Deudas, activos y disputa entre acreedores

Al momento de la declaración de quiebra, Oi registraba una deuda bruta estimada en 11.000 millones de reales y contaba con apenas 19,6 millones en caja, según los últimos reportes judiciales. La mayor parte de los recursos provino de la venta de activos, ya que la empresa había dejado de generar ingresos significativos por sus operaciones. La Justicia deberá definir cómo se distribuirán los activos remanentes entre los acreedores, en un escenario donde los pasivos superan ampliamente los bienes disponibles. Esta situación anticipa litigios entre los distintos grupos de acreedores, especialmente aquellos con títulos emitidos en el exterior.
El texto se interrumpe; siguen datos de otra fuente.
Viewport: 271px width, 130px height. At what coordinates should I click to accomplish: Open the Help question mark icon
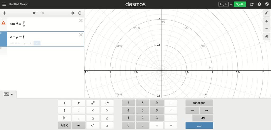(x=259, y=4)
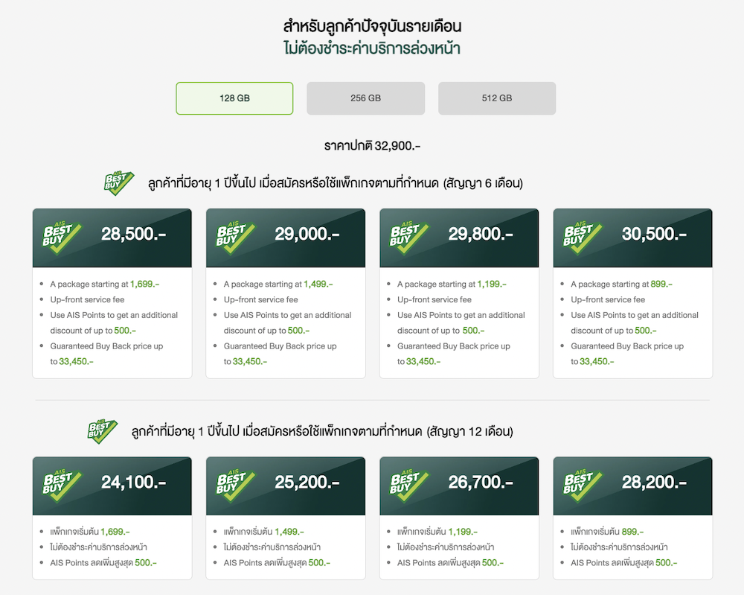The image size is (744, 595).
Task: Click the 1,499.- package price in 29,000.- card
Action: point(318,284)
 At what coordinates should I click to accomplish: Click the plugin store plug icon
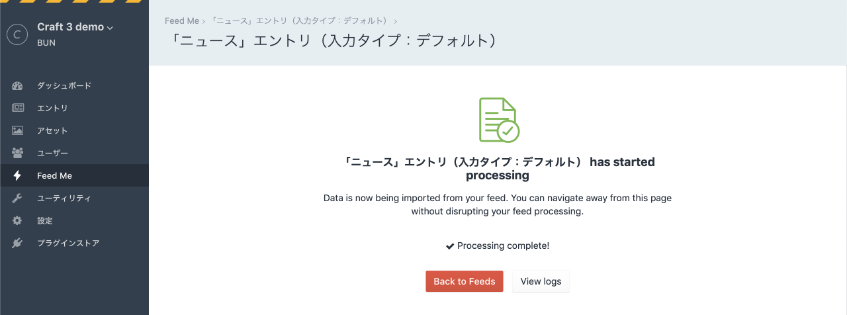18,244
Contexto regional y antecedentes en el sector

La quiebra de Oi se produce en un contexto de transformaciones en el sector de telecomunicaciones de América Latina, donde varias empresas han enfrentado procesos de reestructuración y venta de activos para afrontar deudas. En otros países de la región, como Venezuela, también se han registrado cambios regulatorios que afectan a empresas y usuarios, como la reciente eliminación de la fecha de vencimiento del RIF por parte del Servicio Nacional Integrado de Administración Aduanera y Tributaria, medida que impacta en los trámites tributarios de personas y compañías (más detalles sobre la modificación del RIF en Venezuela).
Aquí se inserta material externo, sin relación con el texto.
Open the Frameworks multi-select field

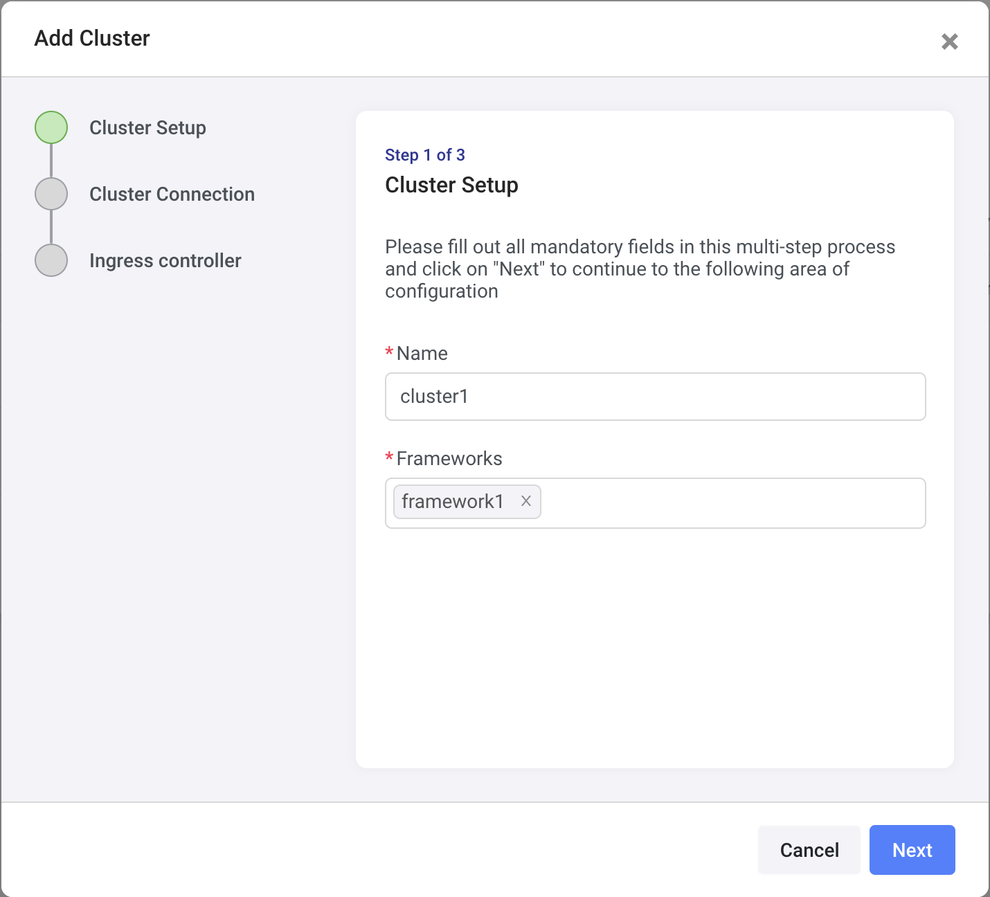pos(731,503)
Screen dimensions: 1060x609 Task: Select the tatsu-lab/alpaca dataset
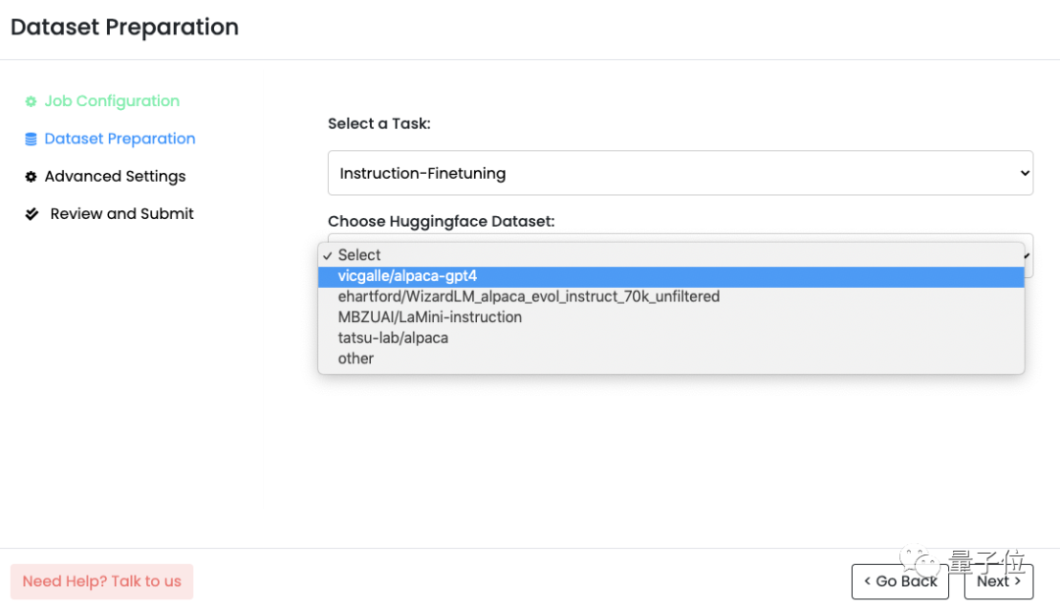pos(393,338)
En el ámbito judicial brasileño, la declaración de quiebra implica la intervención directa del tribunal en la administración de los activos y la supervisión de los pagos a acreedores. La medida no es definitiva hasta que se agoten los recursos disponibles, pero en la práctica significa la liquidación ordenada de la empresa y la posible extinción de sus operaciones, salvo excepciones autorizadas por la Justicia. El proceso puede extenderse durante varios años, dependiendo de la complejidad de los activos y la cantidad de acreedores involucrados.